Posted in Alcoholism Treatment

Acamprosate Underused in Alcoholism TreatmentAcamprosate is a medication that helps people affected by alcohol use disorder (alcohol abuse and/or alcoholism) to recover some of their normal brain function. It is one of the three medications in the U.S. specifically approved for alcohol-related treatment. In a study published in May 2014 in the Journal of Studies on Alcohol and Drugs, researchers from two U.S. universities sought to determine how many alcohol treatment programs across America include acamprosate-based treatment among their options. These researchers also looked at the frequency of acamprosate use in programs that give doctors the leeway to prescribe the medication.

Alcohol Use Disorder

People impacted by alcohol use disorder have at least two symptoms that indicate the presence of serious problems with non-addicted alcohol abuse and/or the presence of serious problems with alcohol dependence, also known as alcohol addiction or alcoholism. Since symptoms from both abuse and addiction can appear at the same time, the disorder’s criteria do not treat these symptoms as separate issues. Instead, doctors treat abuse and addiction as overlapping and equally serious concerns and count the number of combined symptoms in their patients. Minimally affected individuals have two or three of 11 potential symptoms and qualify as “mild” cases. People with four or five symptoms qualify as “moderate” cases, while people with six or more symptoms qualify as “severe” cases. In addition to acamprosate, two medications have received FDA approval for use in individuals diagnosed with alcohol abuse/alcoholism: disulfiram (Antabuse) and naltrexone (Vivitrol, ReVia). Topiramate (Topomax) is a fourth medication option not specifically approved for alcohol-related treatment by the FDA.


Acamprosate is the generic name for a medication sold in the U.S. under the brand name Campral. This medication alters the levels of two key chemicals in the brain that essentially function as on/off switches for activity inside the brain’s nerve cells.
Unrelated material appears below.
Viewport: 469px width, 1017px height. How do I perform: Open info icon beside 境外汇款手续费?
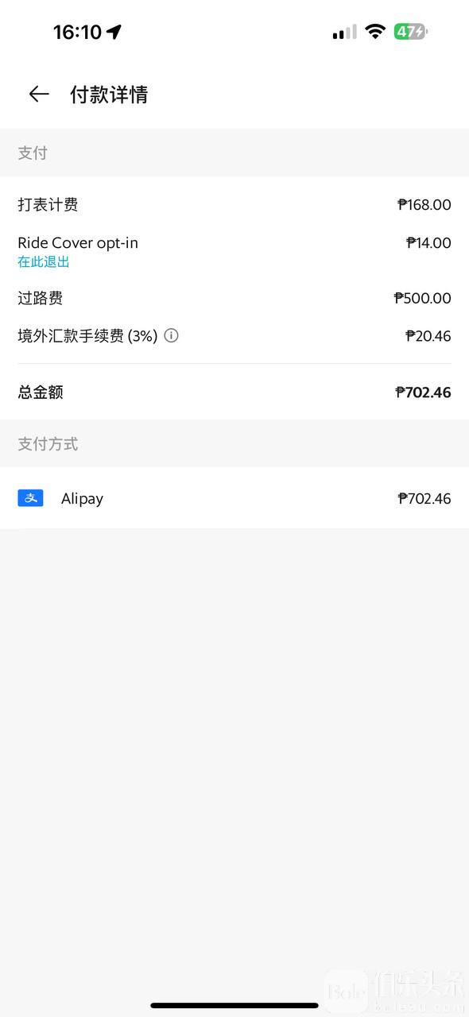point(171,335)
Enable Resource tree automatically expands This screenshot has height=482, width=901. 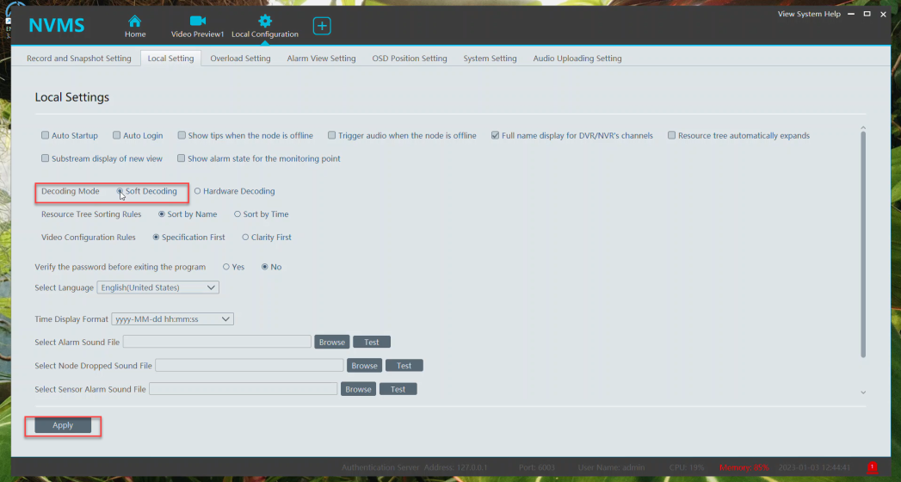click(x=672, y=136)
People affected by physical alcohol dependence can experience long-term changes in these chemicals that contribute to alcohol-related withdrawal symptoms, including a general feeling of unease or unhappiness, sleeplessness and unusually high levels of anxiousness. Acamprosate does not eliminate the effects of alcohol withdrawal, but it can facilitate brain changes that make it easier to get through withdrawal without returning to alcohol consumption. As a rule, doctors only prescribe the medication to individuals who have stopped drinking and are also receiving some sort of non-medication-based treatment (i.e., psychotherapy or counseling) for their condition.

How Often Is the Medication Used?

In the study published in the Journal of Studies on Alcohol and Drugs, researchers from the University of Kentucky and the University of Georgia used a nationwide survey of organizations that treat alcohol use disorder to determine the extent of the role that acamprosate plays in the alcohol treatment process. Altogether, 307 organizations submitted information for the study. In addition to looking at how many of these organizations include acamprosate in their treatment programs, the researchers examined the factors that increase or decrease the likelihood that the medication will be used in any specific organization.

The researchers found that just 18 percent of the polled organizations include acamprosate among their treatment options. Factors that increase the odds that an organization will permit use of the medication include having a treatment program staff that includes licensed medical doctors, having contact with other organizations that also include acamprosate on their list of available treatments and gaining familiarity with acamprosate through interactions with drug company representatives. The researchers concluded that, among the organizations that give doctors the leeway to prescribe acamprosate, only roughly 6 percent of clients/patients diagnosed with alcohol use disorder receive the medication. Cited reasons for this low rate of use include relatively limited training on the proper prescribing of acamprosate, difficulty identifying the clients/patients most likely to benefit from the medication, problems getting clients/patients to take the medication consistently and concerns over the cost of acamprosate.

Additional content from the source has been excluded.